On this date in 1988, a man took the first step towards achieving his boyhood dream. During a WWF taping in Oakland, California, a young tag team known as The Rockers made their television debut. The flashy duo earned a victory over Iron Mike Sharpe & The Intruder with a double team high cross body block, but the real story wasn’t the outcome of the match. No, the world was granted its first look at Shawn Michaels, and that surely trumped anything else that transpired that day. The Heartbreak Kid would go on to lead a Hall of Fame career, contributing in no small part to turning WrestleMania into the spectacle that it is today and paving the way for talented grapplers without the classic comic book physique to claw their way to the top of the mountain. And it all started on June 1, 23 years ago.

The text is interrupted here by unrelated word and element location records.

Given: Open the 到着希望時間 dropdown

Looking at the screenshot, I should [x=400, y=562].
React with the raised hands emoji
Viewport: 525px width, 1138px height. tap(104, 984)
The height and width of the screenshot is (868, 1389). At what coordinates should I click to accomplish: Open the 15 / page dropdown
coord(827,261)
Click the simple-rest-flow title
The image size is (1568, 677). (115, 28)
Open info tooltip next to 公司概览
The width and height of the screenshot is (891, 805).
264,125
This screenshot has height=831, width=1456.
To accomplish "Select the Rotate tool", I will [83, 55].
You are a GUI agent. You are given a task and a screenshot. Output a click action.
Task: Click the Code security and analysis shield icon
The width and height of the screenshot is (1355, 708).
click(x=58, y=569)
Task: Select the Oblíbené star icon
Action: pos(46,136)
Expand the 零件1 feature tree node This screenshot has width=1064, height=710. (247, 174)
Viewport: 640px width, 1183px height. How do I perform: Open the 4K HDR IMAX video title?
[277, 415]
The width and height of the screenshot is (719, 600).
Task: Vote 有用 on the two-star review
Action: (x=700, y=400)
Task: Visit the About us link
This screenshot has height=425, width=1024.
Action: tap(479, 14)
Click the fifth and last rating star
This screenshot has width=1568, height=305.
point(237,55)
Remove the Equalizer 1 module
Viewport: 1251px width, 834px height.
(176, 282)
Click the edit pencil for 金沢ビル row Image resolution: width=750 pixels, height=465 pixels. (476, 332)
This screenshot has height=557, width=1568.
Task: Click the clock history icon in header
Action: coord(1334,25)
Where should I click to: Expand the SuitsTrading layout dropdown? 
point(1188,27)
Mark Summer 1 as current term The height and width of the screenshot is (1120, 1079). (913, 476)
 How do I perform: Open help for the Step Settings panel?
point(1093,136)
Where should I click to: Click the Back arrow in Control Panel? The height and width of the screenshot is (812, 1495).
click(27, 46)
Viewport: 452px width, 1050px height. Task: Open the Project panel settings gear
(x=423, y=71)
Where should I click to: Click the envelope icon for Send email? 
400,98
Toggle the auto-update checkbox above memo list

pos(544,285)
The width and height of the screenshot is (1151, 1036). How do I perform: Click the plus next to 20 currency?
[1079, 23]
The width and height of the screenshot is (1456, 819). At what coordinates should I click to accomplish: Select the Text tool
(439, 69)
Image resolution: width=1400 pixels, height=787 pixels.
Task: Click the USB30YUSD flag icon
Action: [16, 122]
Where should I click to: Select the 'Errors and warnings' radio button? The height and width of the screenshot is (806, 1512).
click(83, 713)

Interestingly, Shawn Michaels and partner Marty Jannetty weren’t the only wrestlers making their television debut on that fateful summer night. Joining them was the Big Bossman, who made his first WWF appearance with a win over Louie Spicolli via a big sidewalk slam. I could be wrong, but I certainly can’t remember a day when multiple superstars of this caliber all made their television debut.
Fifteen years ago today, the face of professional wrestling as we know it was changed forever. It was during the May 27, 1996 edition of WCW Monday Nitro that Scott Hall interrupted a match between Steve Doll and The Mauler. Hall, who had wrestled as Razor Ramon in the World Wrestling Federation just weeks prior, appeared unannounced on Nitro, declaring himself to be an Outsider. He entered the ring in his street clothes and cut a promo about waging war on World Championship Wrestling. Fans couldn’t discern what was fact and what was fiction, the commentators were stunned, and everyone in the WCW locker room was put on notice. The most successful storyline of professional wrestling’s modern era was underway.
Two weeks after Hall’s debut, the Bad Guy was joined by Kevin Nash, best known to fans at the time as former WWF Champion Diesel. The pair, collectively known as the Outsiders, were portrayed as invaders sent by the WWF to infiltrate Ted Turner’s WCW. Although the myth of them working for Vince McMahon was eventually debunked, they continued their war against World Championship Wrestling. At Bash at the Beach in July of ’96, Hall & Nash were joined by Hulk Hogan, and the New World Order was born. The nWo was the driving force behind the Monday Night Wars – it was what propelled WCW past the WWF, and it was eventually one of the causes of the company’s demise. Six years following Hall’s debut in WCW, he returned to the WWE along with Nash & Hogan, resuming the nWo gimmick. Although that was the last true incarnation of the New World Order, their legacy can still be witnessed in the way professional wrestling stables are constructed today.